• **Stated problem**
Recast as a JSON list of strings the lines starting with the line that contains "Click the save-all disks icon" and going on through the line that contains "The height and", one string per line with blank lines left out.

━━ Excerpted records ━━

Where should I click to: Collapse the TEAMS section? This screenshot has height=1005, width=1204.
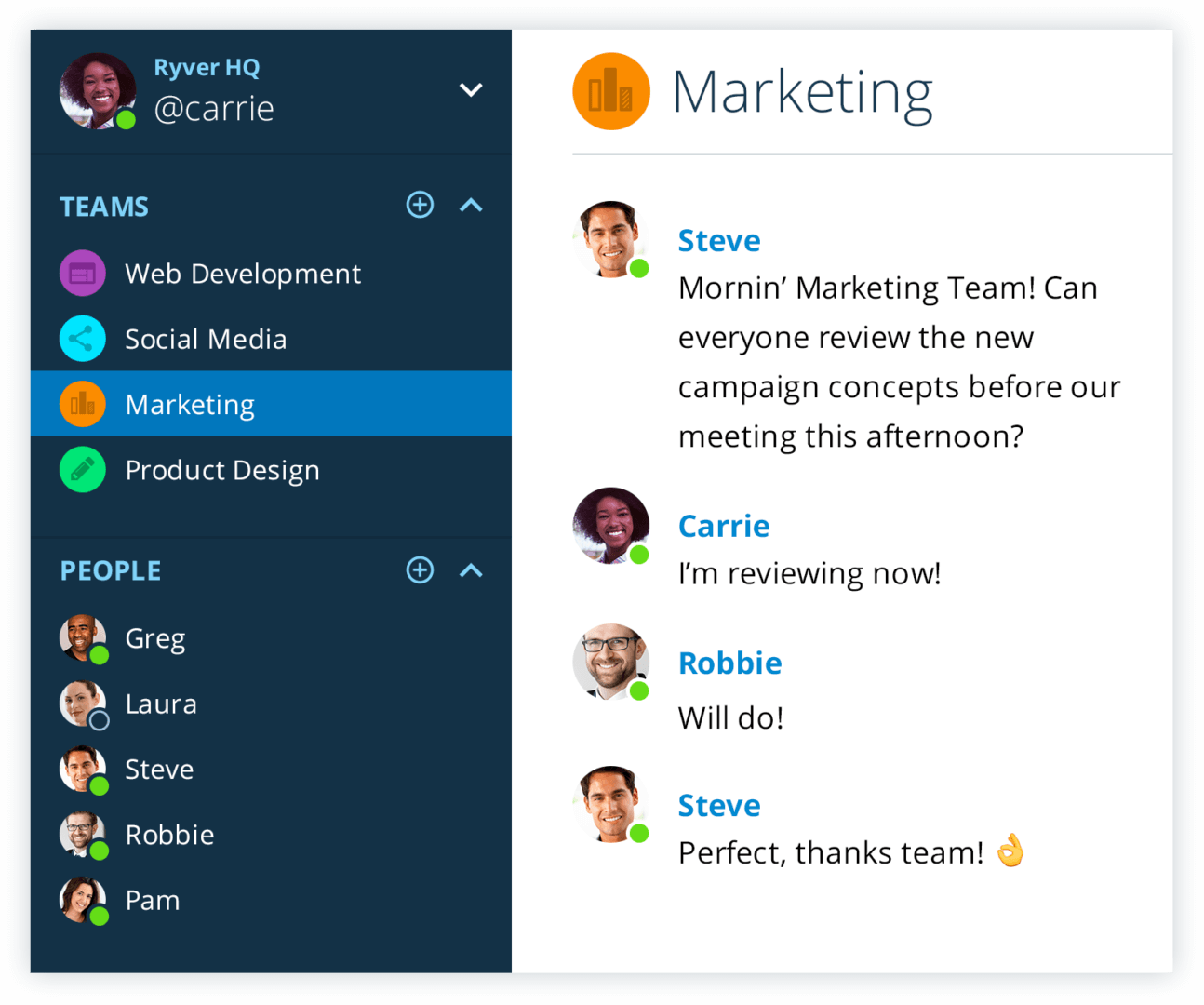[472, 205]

━━━
━━ Excerpted records ━━

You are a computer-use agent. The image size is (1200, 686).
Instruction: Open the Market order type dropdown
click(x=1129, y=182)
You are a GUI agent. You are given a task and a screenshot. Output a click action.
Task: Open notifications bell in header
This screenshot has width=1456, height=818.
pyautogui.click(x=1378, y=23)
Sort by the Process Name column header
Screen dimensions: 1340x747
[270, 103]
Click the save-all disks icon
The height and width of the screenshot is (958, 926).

━━━

• **The output**
[
  "Click the save-all disks icon",
  "The height and width of the screenshot is (958, 926)."
]